== Document section ==

Summary
In Boutell the patentee was attempting to use a prior decision of validity to estop a different defendant in a later case.
Summary of this case from Blumcraft of Pittsburgh v. Kawneer Co.Opinion
No. 624-70.
October 22, 1971.
James R. Head, Tulsa, Okla., for plaintiffs-appellants.
John H.O. Clarke, Washington, D.C. (John A. Cochran, Tulsa, Okla., on the brief), for defendants-appellees.
Before LEWIS, Chief Judge, and HILL and DOYLE, Circuit Judges.
This appeal, by the plaintiff in the district court, involves a patent infringement action pertaining to Claim 6 of U.S. Patent No. 2,674,957, which was issued April 13, 1954. It pertains to the combination of front and rear wheel axle assemblies on a roller coaster type of amusement car which are designed so as to insure that the car will remain on the track at relatively high speeds while executing sharp substantially banked curves.
Defendant-Appellees counter-claimed seeking a declaratory judgment of patent invalidity and noninfringement.
The trial court adjudged the patent invalid under the "obviousness" rule codified in 35 U.S.C. § 103 but said that if the patent were valid it would be infringed.
35 U.S.C. § 103: A patent may not be obtained though the invention is not identically disclosed or described as set forth in section 102 of this title, if the differences between the subject matter sought to be patented and the prior art are such that the subject matter as a whole would have been obvious at the time the invention was made to a person having ordinary skill in the art to which said subject matter pertains. Patentability shall not be negatived by the manner in which the invention was made.
Two questions are presented:
First, whether a prior proceeding in which there was a consent judgment of validity is to be considered binding so as to estop defendant from claiming invalidity.
Second, whether the trial court's holding that Claim 6 of the patent was obvious under § 103, supra was clearly erroneous. We have concluded that both issues must be resolved unfavorably to the appellants and accordingly we affirm.
Claim 6: "The combination in an amusement device * * * of a passenger carrying means supported at the rear end by a truck, said truck comprised of a horizontal axle having fixed at a point between its ends a rotatable upright pivot shaft attached to the underside of said passenger carrying means, a beam rotatably attached at a point between its ends to each end of said axle in a transverse position in relation to the longitudinal axis of said axle and rotatable about the longitudinal axis of said axle, each end of each beam having a wheel means capable of taking a thrust load and a radial load on an underlying track rail; the front end of said passenger carrying means supported by a truck comprised of a horizontal axle having fixed at a point between its ends a horizontal and rotatable pivot shaft in a transverse position to the longitudinal axis of said axle, a yoke fixed to said horizontal pivot shaft and having an upright pivot shaft rotatably attached to the front of said passenger carrying means, a beam rotatably attached at a point between its ends to each end of said axle in a transverse position in relation to the longitudinal axis of said axle and rotatable about the axis of said axle, each end of each beam having a wheel means capable of taking a thrust load and a radial load on an underlying track rail."

===
== Data block ==

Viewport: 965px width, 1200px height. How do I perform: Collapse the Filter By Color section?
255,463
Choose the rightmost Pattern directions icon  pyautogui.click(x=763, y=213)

===

• **Given exercise A**:
Reproduce the passage of the court opinion from "35 U.S.C. § 103: A" up to and including "from claiming invalidity.".
• **Given exercise B**:
Answer these questions using the court opinion:
(i) On what date was U.S. Patent No. 2,674,957 issued?
(ii) Under which statute section did the trial court adjudge the patent invalid?
(iii) Who appeared for the plaintiffs-appellants?

• **Complete response A**:
35 U.S.C. § 103: A patent may not be obtained though the invention is not identically disclosed or described as set forth in section 102 of this title, if the differences between the subject matter sought to be patented and the prior art are such that the subject matter as a whole would have been obvious at the time the invention was made to a person having ordinary skill in the art to which said subject matter pertains. Patentability shall not be negatived by the manner in which the invention was made.
Two questions are presented:
First, whether a prior proceeding in which there was a consent judgment of validity is to be considered binding so as to estop defendant from claiming invalidity.

• **Complete response B**:
(i) April 13, 1954
(ii) 35 U.S.C. § 103
(iii) James R. Head, of Tulsa, Oklahoma